Evra, l’amour du « je »

C’est désormais officiel, annoncé par le joueur lui-même sur ses réseaux sociaux puis dans les médias, Patrice Evra a pris sa retraite de joueur professionnel à 38 ans. Celui qui aura connu le plus haut niveau en club comme en sélection laisse l’image d’un latéral gauche parmi les meilleurs de sa génération, mais également d’un personnage qui peut irriter. Knysna est une marque indélébile, et l’OM une étape ratée, mais il faut avant tout retenir l’immense carrière de Patrice Evra. 
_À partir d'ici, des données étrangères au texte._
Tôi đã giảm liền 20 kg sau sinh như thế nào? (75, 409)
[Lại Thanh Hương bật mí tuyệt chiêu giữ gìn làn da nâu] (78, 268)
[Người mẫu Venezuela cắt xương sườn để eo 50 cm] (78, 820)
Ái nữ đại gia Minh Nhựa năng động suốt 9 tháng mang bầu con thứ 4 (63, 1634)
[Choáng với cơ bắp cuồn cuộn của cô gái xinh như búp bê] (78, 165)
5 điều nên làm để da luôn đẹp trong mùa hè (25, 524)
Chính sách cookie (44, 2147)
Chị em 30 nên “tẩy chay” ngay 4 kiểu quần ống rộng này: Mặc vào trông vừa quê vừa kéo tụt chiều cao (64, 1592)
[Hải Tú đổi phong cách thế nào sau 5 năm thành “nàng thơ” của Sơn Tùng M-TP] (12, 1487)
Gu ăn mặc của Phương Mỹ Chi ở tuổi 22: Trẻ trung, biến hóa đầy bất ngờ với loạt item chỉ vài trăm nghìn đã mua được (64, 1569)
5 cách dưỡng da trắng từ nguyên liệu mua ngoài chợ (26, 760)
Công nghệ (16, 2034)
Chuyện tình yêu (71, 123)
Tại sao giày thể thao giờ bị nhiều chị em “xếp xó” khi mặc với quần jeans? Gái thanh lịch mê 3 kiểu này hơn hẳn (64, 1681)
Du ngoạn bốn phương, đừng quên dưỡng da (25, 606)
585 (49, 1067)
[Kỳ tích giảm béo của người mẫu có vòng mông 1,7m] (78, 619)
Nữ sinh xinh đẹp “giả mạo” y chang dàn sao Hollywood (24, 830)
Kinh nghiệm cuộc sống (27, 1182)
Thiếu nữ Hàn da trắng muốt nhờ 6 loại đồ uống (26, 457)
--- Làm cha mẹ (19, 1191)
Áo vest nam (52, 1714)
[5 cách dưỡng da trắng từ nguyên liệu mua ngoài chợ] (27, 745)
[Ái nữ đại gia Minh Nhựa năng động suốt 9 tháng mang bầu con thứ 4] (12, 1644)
Cinq titres de Champion d’Angleterre et une Ligue des champions sous le règne de l’emblématique Sir Alex Ferguson avec Manchester United, trois titres de Champion d’Italie avec la Juventus sans compter les multiples coupes nationales, Patrice Evra aurait sans aucun doute dû rester dans les archives du foot comme l’un des tous meilleurs joueurs à son poste de latéral gauche. Un joueur qui a comblé son manque de taille par une hargne et un goût pour le combat, par une activité incessante dans son couloir gauche, et une qualité technique qui a fait de lui une redoutable arme offensive. Un joueur qui aura également toujours eu le besoin de tout contrôler, de par ses prérogatives de capitaine (en club comme en sélection) mais qui se sera parfois brulé les ailes. Il ne s’agit pas de dénigrer le fait de vouloir avoir des responsabilités, au contraire cela est toujours nécessaire dans un vestiaire, mais au cours de plusieurs épisodes douloureux, Evra aura parfois perdu le contrôle. 
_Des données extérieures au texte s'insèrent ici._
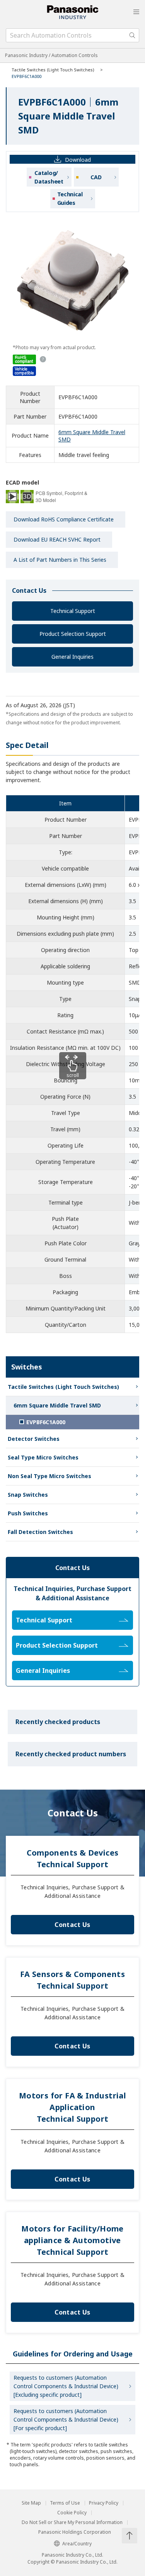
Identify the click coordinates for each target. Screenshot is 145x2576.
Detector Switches (34, 1438)
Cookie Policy (72, 2512)
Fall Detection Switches (40, 1532)
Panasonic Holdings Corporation (74, 2532)
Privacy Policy (103, 2503)
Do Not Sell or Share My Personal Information (72, 2522)
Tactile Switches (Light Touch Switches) (53, 70)
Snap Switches (28, 1494)
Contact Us (72, 1924)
Il y a bien évidemment en premier lieu un triste souvenir de 2010, quant à Knysna c’est Patrice Evra, brassard de capitaine au bras, qui a mené la grève des joueurs. En club, tout peut-être plus ou moins pardonné par le grand public, mais le maillot de la sélection nationale revêt un tout autre enjeu qu’Evra a alors perdu de vu. Devenu le symbole d’une génération déconnectée, peu à l’écoute des intérêts nationaux, et « indigne » de porter le maillot tricolore. Evra revient encore jusqu’à aujourd’hui sur cet épisode et toutes les explications du monde n’effacent pas le souvenir d’un groupe qui pensait pourtant agir au nom de leur coéquipier Nicolas Anelka. 

Knysna, une cicatrice profonde pour Evra et l’Equipe de France

Cette cicatrice ne sera jamais refermée, et Evra en garde certainement des blessures profondes qu’il a voulu expier par une communication outrancière. A Marseille, alors qu’il s’y engage pour se relancer après son aventure italienne à la Juventus, Patrice Evra ne se sera jamais rendu compte du décalage entre ses performances sur le terrain, et ce qu’il laissait transparaitre sur ses réseaux sociaux. Cela a irrité ses partenaires, ses dirigeants, et la fin de l’histoire s’est transformée en cauchemar avec un coup de pied sur un supporter de l’OM au Vélodrome qui n’acceptait plus de voir un joueur passer au-dessus du club. 

Sa carrière est un avantage pour son désir d’entraîner

L’OM était certainement la pige de trop pour un joueur qui n’avait plus les capacités physiques pour apporter autant qu’il l’aurait souhaité, mais qui n’arrivait pas à dire stop. Aujourd’hui Patrice Evra semble serein concernant son futur et son souhait de devenir entraîneur. Il faut dire que sa carrière est assez riche en expérience pour accompagner un groupe professionnel, mais il faudra pour cela également accepter de revenir sur les erreurs commises lors de sa carrière de joueur. De sa génération de joueurs, Sir Alex Ferguson voyait déjà en Evra un futur entraîneur et nul doute qu’après avoir côtoyé parmi les plus grands, le désir de vouloir écrire sa propre histoire est légitime.

Patrice Evra aura toujours été un leader naturel, apprécié par ses coéquipiers jusqu’à son aventure phocéenne, et cette caractéristique est nécessaire pour pouvoir diriger un groupe de joueurs professionnels. Mais elle s’avère rapidement inutile si elle n’est pas accompagnée d’une capacité à se mettre en retrait au profit de ses joueurs. Evra aura le temps de se familiariser avec son futur métier, et il nous reste alors à nous repasser les plus beaux moments de l’ancien latéral gauche sur le terrain, nombreux, plutôt que le reste.